TASK INSTRUCTIONS: The data shown below should all be retyped exactly.

===============

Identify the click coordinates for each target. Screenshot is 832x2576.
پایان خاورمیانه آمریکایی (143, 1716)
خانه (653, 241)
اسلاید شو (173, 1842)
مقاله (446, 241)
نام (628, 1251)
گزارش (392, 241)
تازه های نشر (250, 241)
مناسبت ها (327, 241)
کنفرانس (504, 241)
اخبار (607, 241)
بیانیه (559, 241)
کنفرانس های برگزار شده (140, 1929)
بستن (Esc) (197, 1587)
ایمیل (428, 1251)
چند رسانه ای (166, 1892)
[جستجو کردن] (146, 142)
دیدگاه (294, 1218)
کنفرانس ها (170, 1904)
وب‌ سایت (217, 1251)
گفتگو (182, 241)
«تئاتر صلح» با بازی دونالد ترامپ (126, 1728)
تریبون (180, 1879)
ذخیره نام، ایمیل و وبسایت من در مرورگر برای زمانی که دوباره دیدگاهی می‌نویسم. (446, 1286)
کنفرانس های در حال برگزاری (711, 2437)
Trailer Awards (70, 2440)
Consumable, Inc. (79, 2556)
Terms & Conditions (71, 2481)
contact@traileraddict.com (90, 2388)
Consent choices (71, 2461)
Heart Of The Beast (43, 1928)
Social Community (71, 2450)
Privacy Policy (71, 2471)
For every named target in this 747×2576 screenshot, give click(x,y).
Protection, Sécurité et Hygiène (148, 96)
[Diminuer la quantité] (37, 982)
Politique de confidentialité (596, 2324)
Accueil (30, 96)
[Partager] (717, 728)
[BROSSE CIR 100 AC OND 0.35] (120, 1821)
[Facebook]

===============

TASK ANSWER:
Identify the click coordinates for each target. Screenshot is 832x2576.
پایان خاورمیانه آمریکایی (143, 1716)
خانه (653, 241)
اسلاید شو (173, 1842)
مقاله (446, 241)
نام (628, 1251)
گزارش (392, 241)
تازه های نشر (250, 241)
مناسبت ها (327, 241)
کنفرانس (504, 241)
اخبار (607, 241)
بیانیه (559, 241)
کنفرانس های برگزار شده (140, 1929)
بستن (Esc) (197, 1587)
ایمیل (428, 1251)
چند رسانه ای (166, 1892)
[جستجو کردن] (146, 142)
دیدگاه (294, 1218)
کنفرانس ها (170, 1904)
وب‌ سایت (217, 1251)
گفتگو (182, 241)
«تئاتر صلح» با بازی دونالد ترامپ (126, 1728)
تریبون (180, 1879)
ذخیره نام، ایمیل و وبسایت من در مرورگر برای زمانی که دوباره دیدگاهی می‌نویسم. (446, 1286)
کنفرانس های در حال برگزاری (711, 2437)
Trailer Awards (70, 2440)
Consumable, Inc. (79, 2556)
Terms & Conditions (71, 2481)
contact@traileraddict.com (90, 2388)
Consent choices (71, 2461)
Heart Of The Beast (43, 1928)
Social Community (71, 2450)
Privacy Policy (71, 2471)
For every named target in this 747×2576 screenshot, give click(x,y).
Protection, Sécurité et Hygiène (148, 96)
[Diminuer la quantité] (37, 982)
Politique de confidentialité (596, 2324)
Accueil (30, 96)
[Partager] (717, 728)
[BROSSE CIR 100 AC OND 0.35] (120, 1821)
[Facebook]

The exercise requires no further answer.